As he points out, the uniqueness of The Wire is that it's not a conventional cop show - it's a thorough investigation and exposee of the world of the drug dealers, which operates alongside of and interacts with the world of the police department, and the whole city hall bureaucracy. And it tells the truth about the inability of anyone to change either the psychotic world of the violent criminals, OR the psychotic and sociopathic world of the bureaucrats who run cities, including the police department. There are many good cops who really care about catching the crims, but they're prevented from doing what they need to do by all sorts of factors, including lack of resourcing, petty regulations, indifferent and self-centred colleagues, wrong priorities and bad leadership.

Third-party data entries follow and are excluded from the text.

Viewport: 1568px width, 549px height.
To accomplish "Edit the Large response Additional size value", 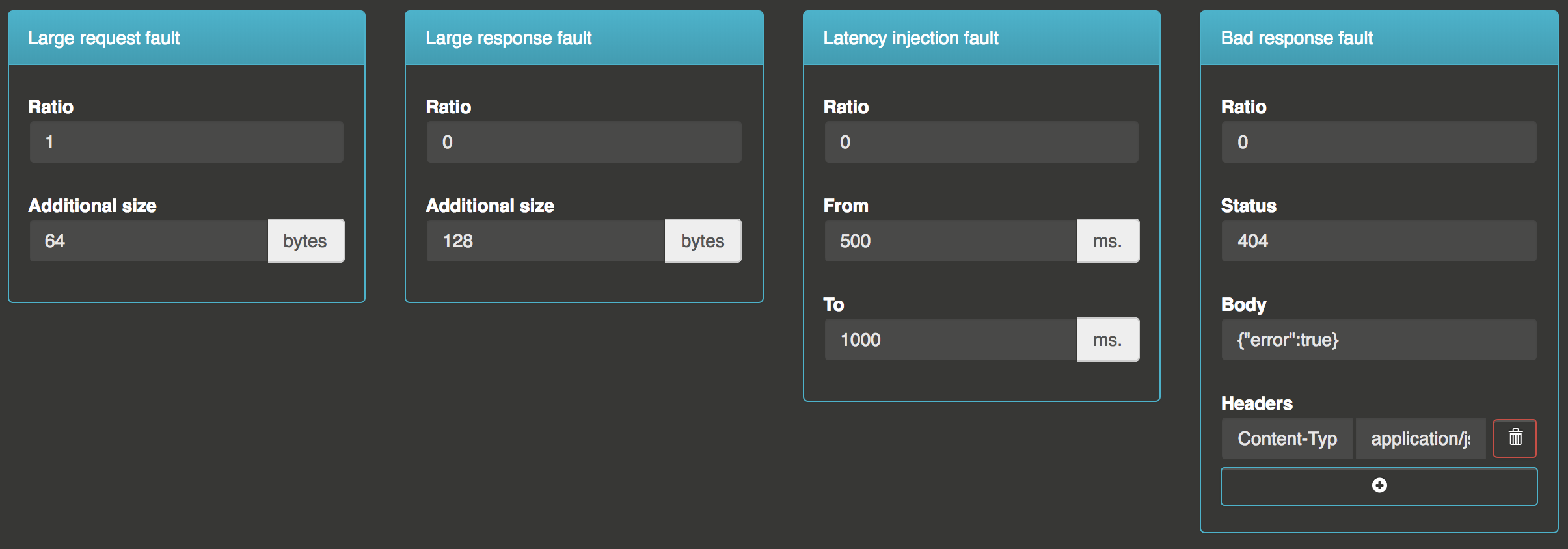I will (545, 241).
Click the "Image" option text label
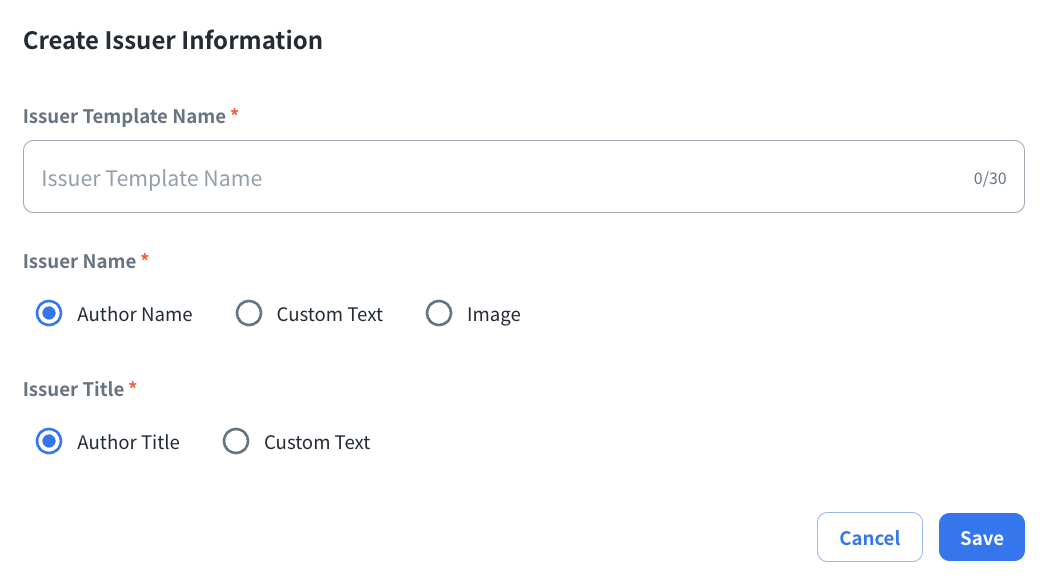Viewport: 1048px width, 584px height. pyautogui.click(x=493, y=314)
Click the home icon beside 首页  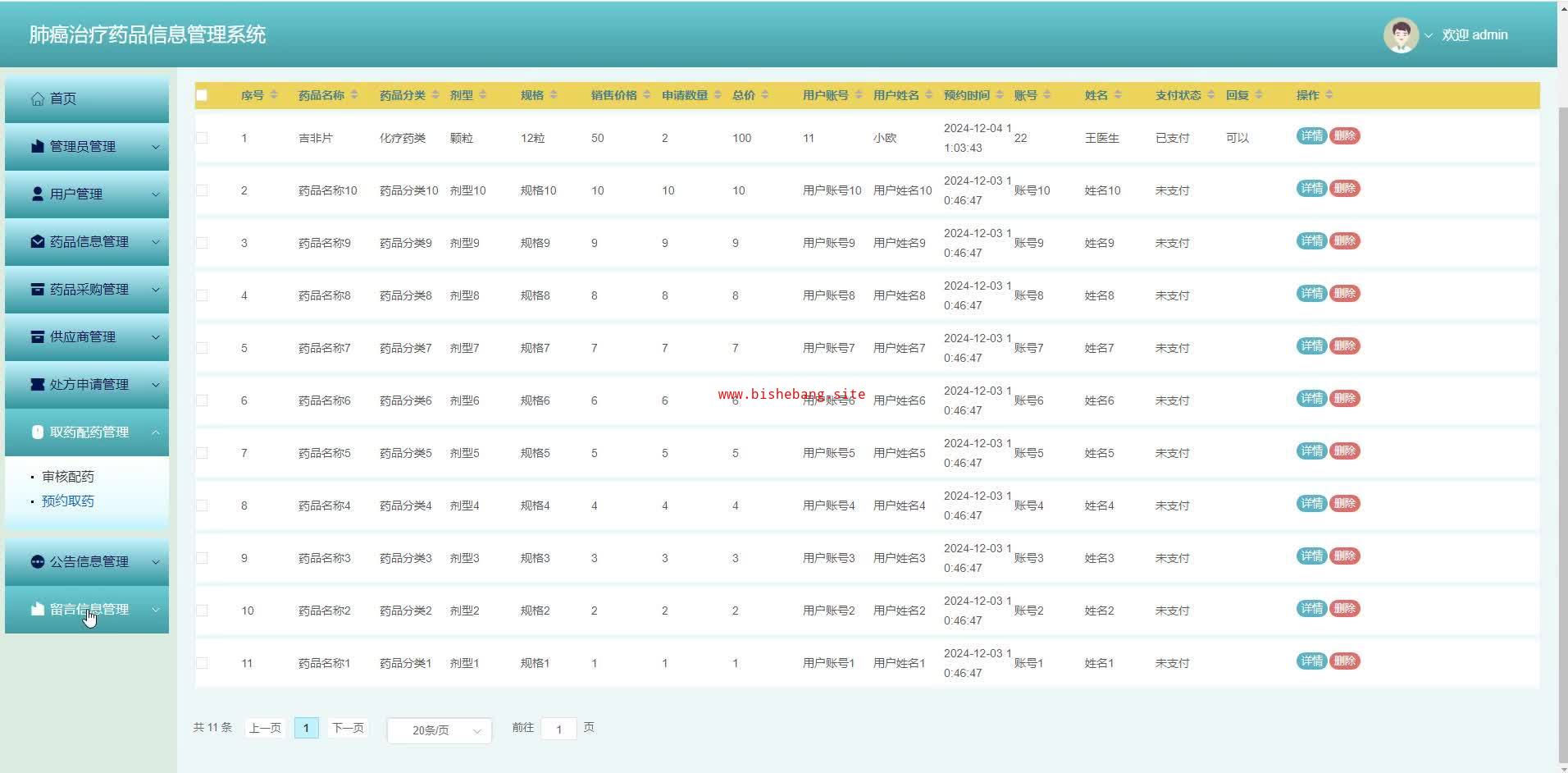click(x=37, y=98)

"This is America, man" means that power is at the heart of every story, and understanding power is the way to stay alive. The drug lord keeps his men out of jail by threatening witnesses or by having them murdered, and there is nothing the police can do about it.
Indeed for most of the time and for various reasons (hopelessness, habit, the need to massage crime statistics, the internal politics of the police department, the image requirements of elected officials) they supposed to do nothing about it.
David Simon says The Wire is about the City. It is how we in the West live at the millennium, an urbanised species compacted together, sharing a common love, and a common awe and fear, of what we have rendered not only in Baltimore or St Louis or Chicago, but in Manchester or Amsterdam or Mexico City as well.
London too, of course.
All kind of cops . . . tussle with an obstructive superior who sits behind a desk; but the cops in The Wire are faced with desks behind desks, superiors above superiors, each one closer to the local politicans and especially the mayor, who most of the time wants to be governor.
(Regular readers might already see where we're going with this.)
There are many political zones in The Wire, and the mayor's office is an important one. What are cops to do if they want to solve crimes rather than wait comfortably for their retirement?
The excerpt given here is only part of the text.